Aim of the task: Write out the lines below word for word. Leave the pictures out.

________________________

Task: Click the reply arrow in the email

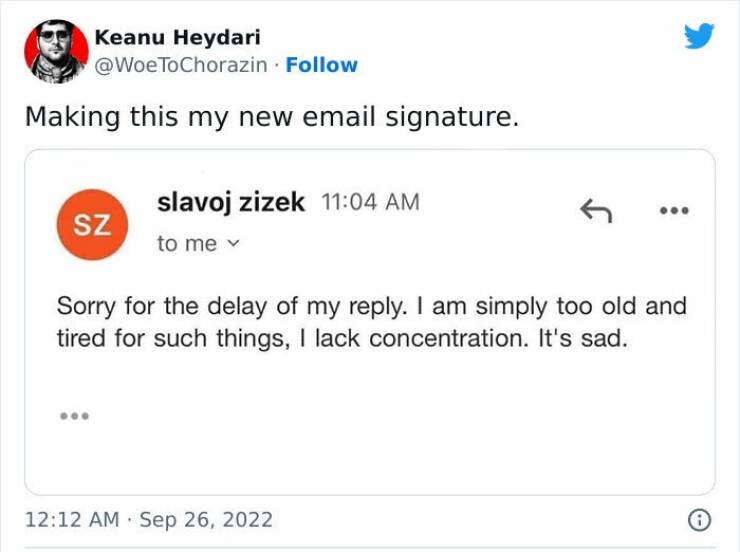Action: (596, 209)
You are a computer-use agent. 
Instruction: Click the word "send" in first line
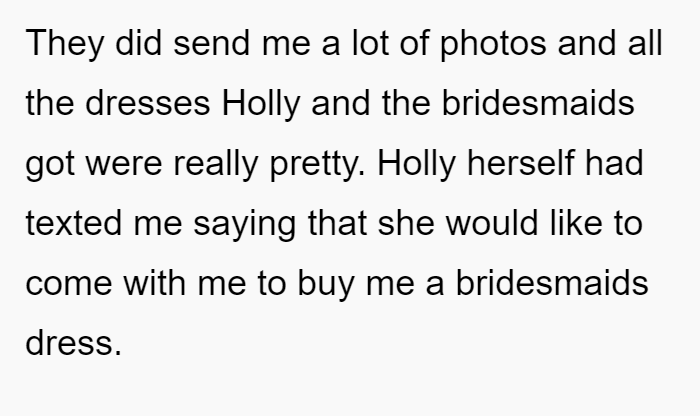212,43
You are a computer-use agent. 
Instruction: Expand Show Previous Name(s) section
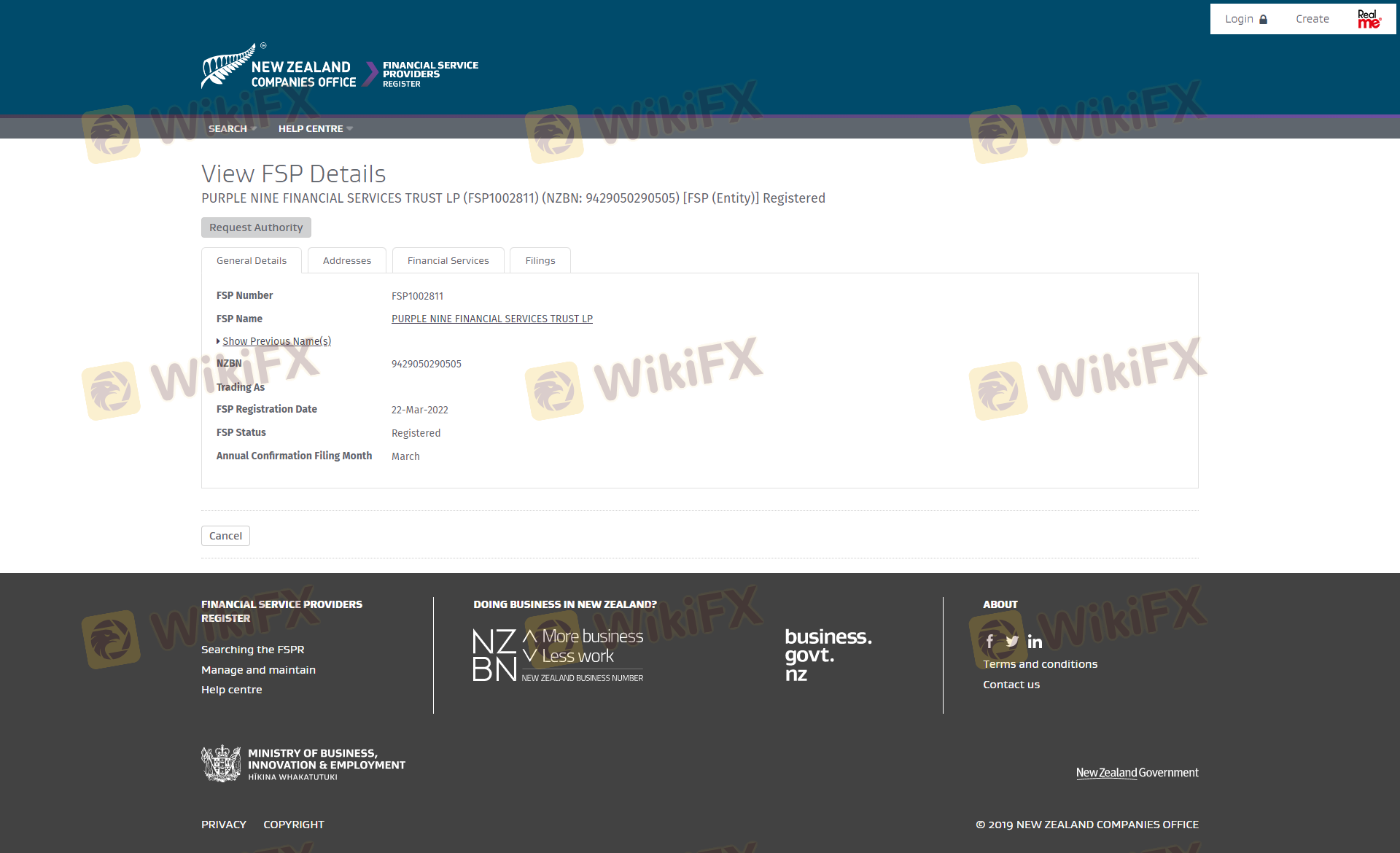(276, 341)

________________________

Output for this exercise:
Task: Click the reply arrow in the email

Action: (596, 209)
You are a computer-use agent. 
Instruction: Click the word "send" in first line
212,43
You are a computer-use agent. 
Instruction: Expand Show Previous Name(s) section
(276, 341)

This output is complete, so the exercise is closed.